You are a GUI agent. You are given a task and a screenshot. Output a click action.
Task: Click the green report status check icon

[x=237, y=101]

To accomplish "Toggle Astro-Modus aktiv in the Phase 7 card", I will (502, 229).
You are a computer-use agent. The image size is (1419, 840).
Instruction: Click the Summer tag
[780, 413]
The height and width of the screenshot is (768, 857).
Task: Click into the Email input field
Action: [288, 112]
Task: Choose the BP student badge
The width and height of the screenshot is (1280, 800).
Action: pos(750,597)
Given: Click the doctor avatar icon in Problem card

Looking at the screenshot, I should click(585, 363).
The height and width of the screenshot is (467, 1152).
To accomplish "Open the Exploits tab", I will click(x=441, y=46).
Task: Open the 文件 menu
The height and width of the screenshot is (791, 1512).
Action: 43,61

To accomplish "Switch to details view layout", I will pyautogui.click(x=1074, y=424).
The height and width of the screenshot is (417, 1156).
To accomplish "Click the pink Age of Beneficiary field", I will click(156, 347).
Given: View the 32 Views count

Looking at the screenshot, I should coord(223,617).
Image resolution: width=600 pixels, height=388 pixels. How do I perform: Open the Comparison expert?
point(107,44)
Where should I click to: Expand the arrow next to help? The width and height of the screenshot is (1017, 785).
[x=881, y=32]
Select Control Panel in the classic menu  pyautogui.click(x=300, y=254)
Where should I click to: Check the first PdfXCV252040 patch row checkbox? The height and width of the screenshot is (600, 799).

+ + + + +

→ **TASK DIRECTIONS**
Show every line of the entries above where the word "menu" occurs.

→ **FINISHED EXERCISE**
Task: Open the 文件 menu
Select Control Panel in the classic menu  pyautogui.click(x=300, y=254)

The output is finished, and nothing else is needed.